California Calls for Reform: The Medicare Secondary Payer Enhancement Act

Earlier in 2010, the California Legislature enacted Assembly Joint Resolution 42, authored by Assembly Insurance Committee Chair Jose Solorio. This resolution, which had broad support from the business community, advocates for injured workers, and the insurance industry, including IBA West, urged the Congress to pass H.R. 4796, the Medicare Secondary Payer Enhancement Act (MSPEA) of 2010.

This federal legislation, H.R. 4796, reforms the process by which Medicare enforces its secondary payer rights against liability and workers’ compensation insurers, self-insured employers, and others.
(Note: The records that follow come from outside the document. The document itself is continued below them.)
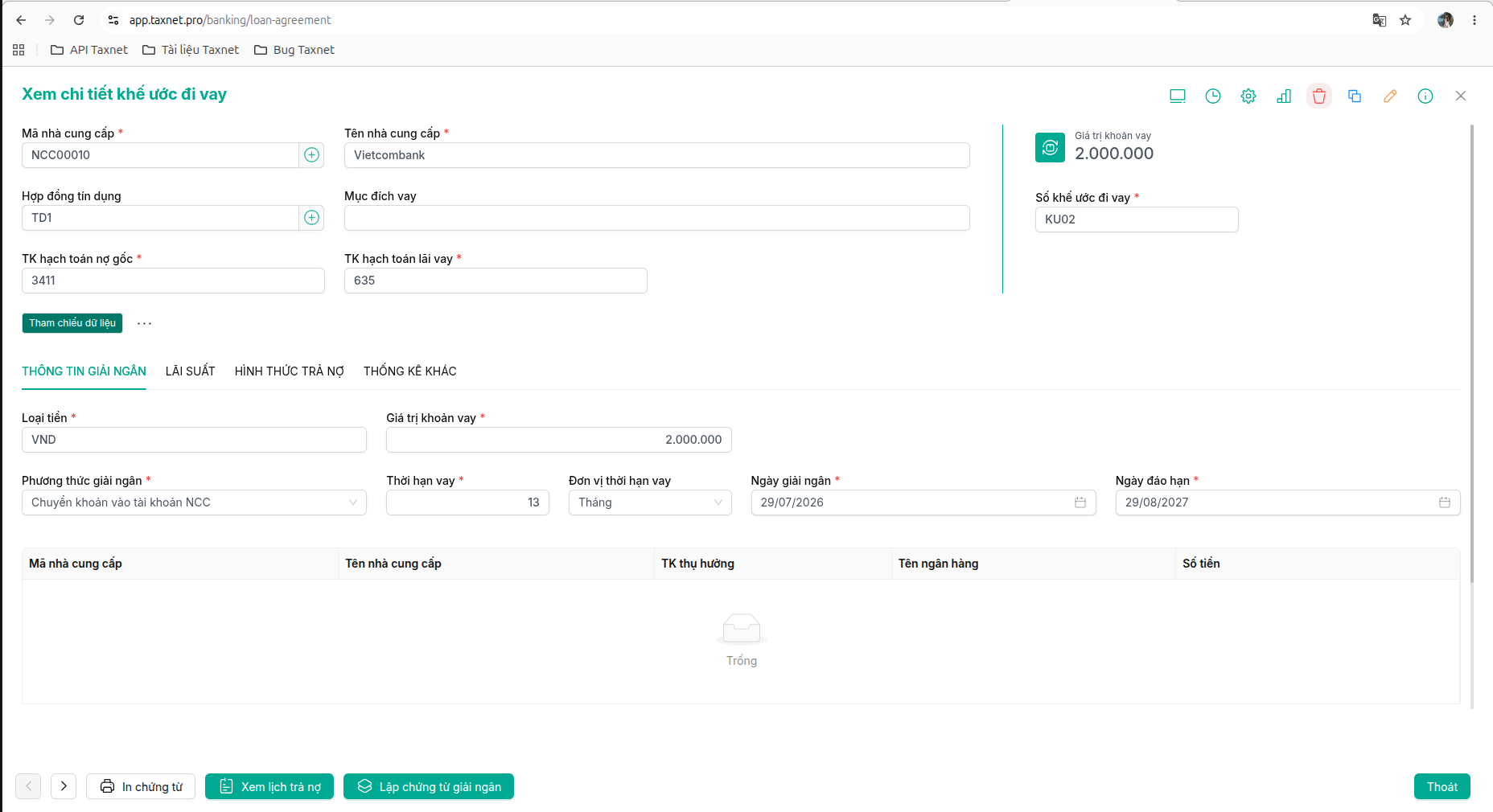Open calendar for Ngày giải ngân
This screenshot has width=1493, height=812.
pyautogui.click(x=1080, y=502)
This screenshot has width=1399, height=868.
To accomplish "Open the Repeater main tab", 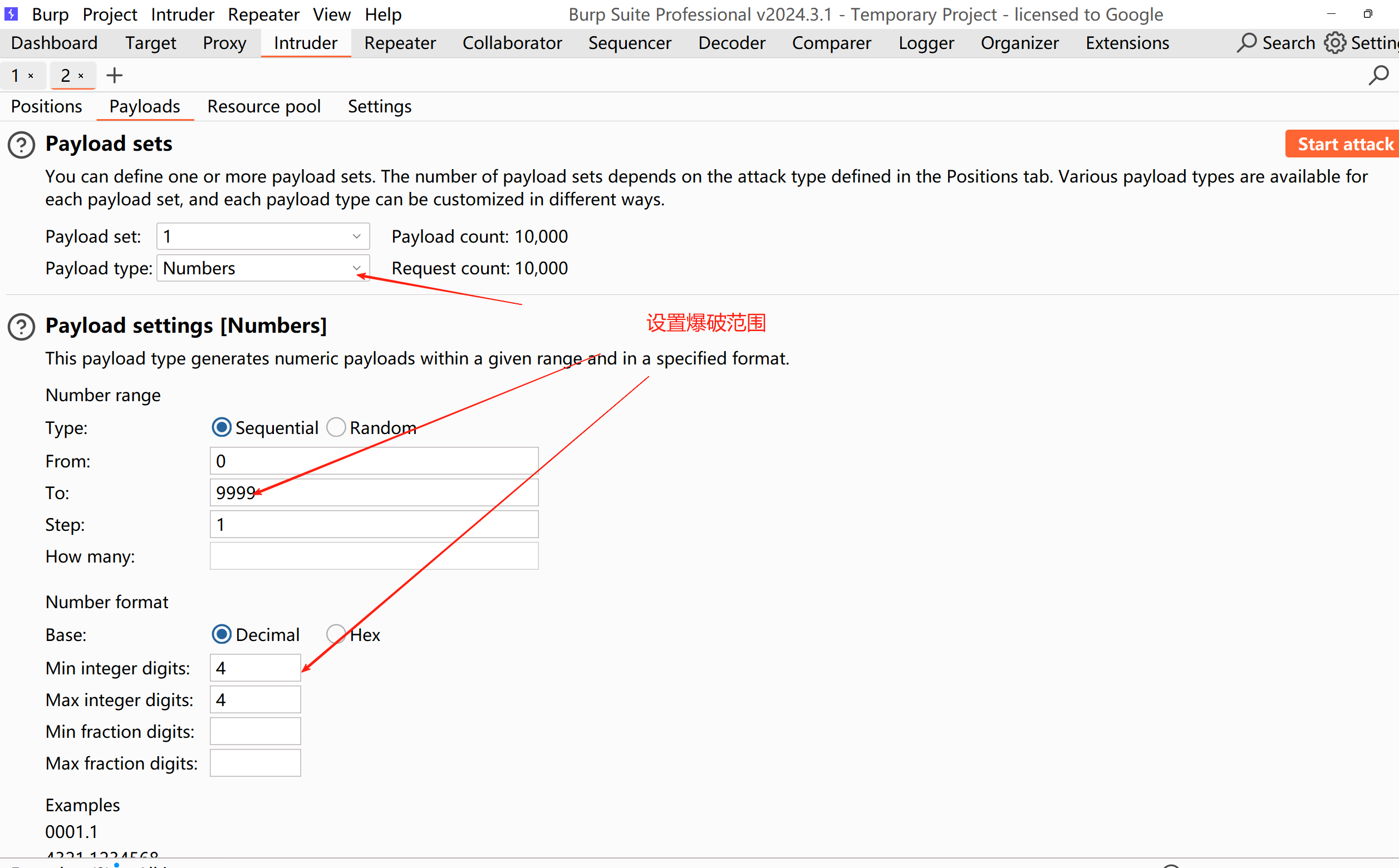I will (x=400, y=43).
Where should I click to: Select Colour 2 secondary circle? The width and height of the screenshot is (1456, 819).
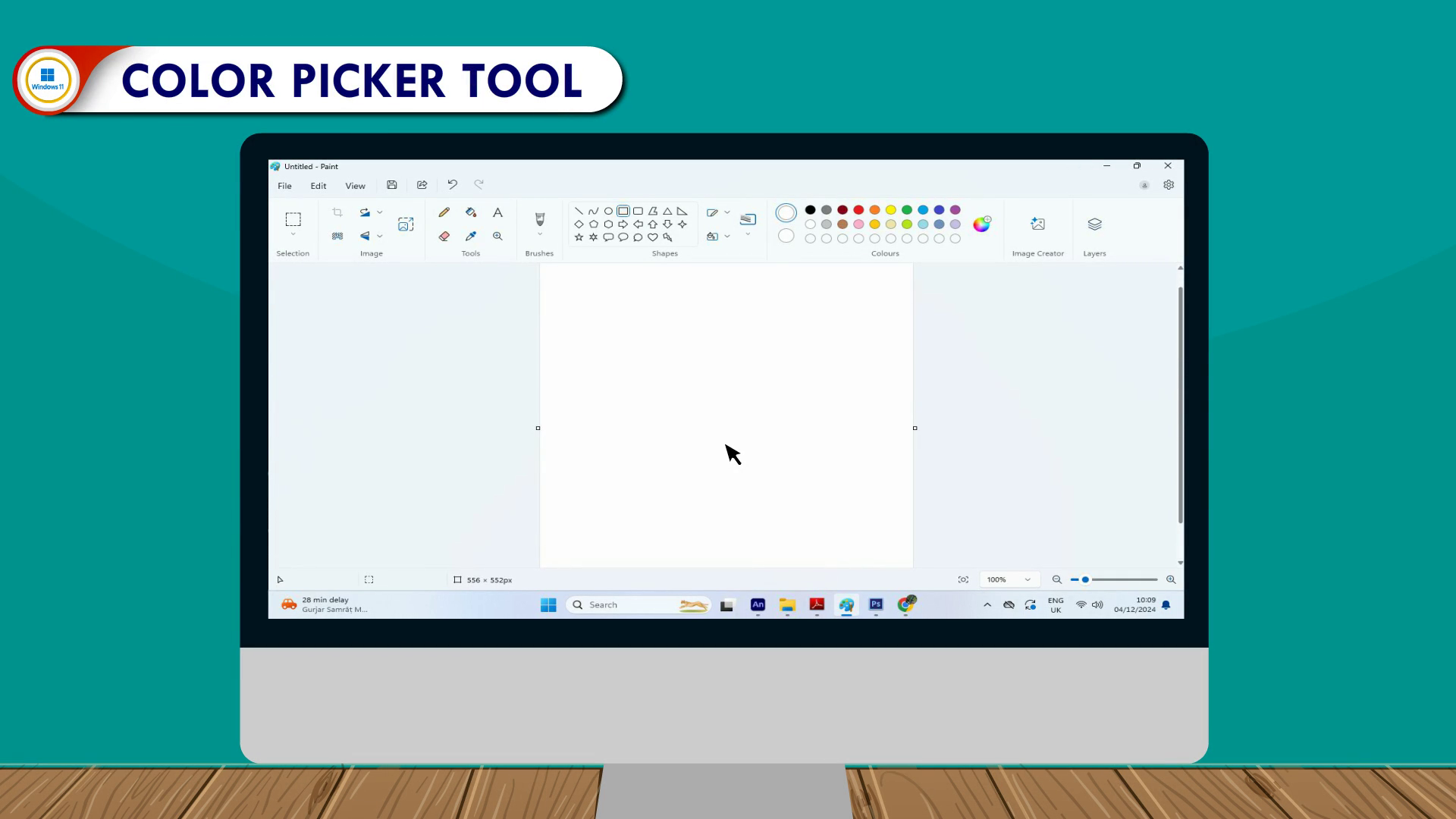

While the clock ran out for Congress to send H.R. 4796 to the President in 2010, it will be reintroduced in the 112th Congress in 2011.

H.R. 4796 is supported by the Medicare Advocacy Recovery Coalition (MARC), a broad based coalition that is seeking to make the Medicare Secondary Payer (MSP) process more fair and efficient. Its goal is to enable insurers and self-insured employers to promptly settle claims while securing timely resolution of their Medicare responsibilities. Also, H.R. 4796 establishes an appeal process so that non-group health plans can resolve disputes with Medicare without resorting to litigation and clarifies the statute of limitations applicable to Medicare’s enforcement actions under the MSP laws.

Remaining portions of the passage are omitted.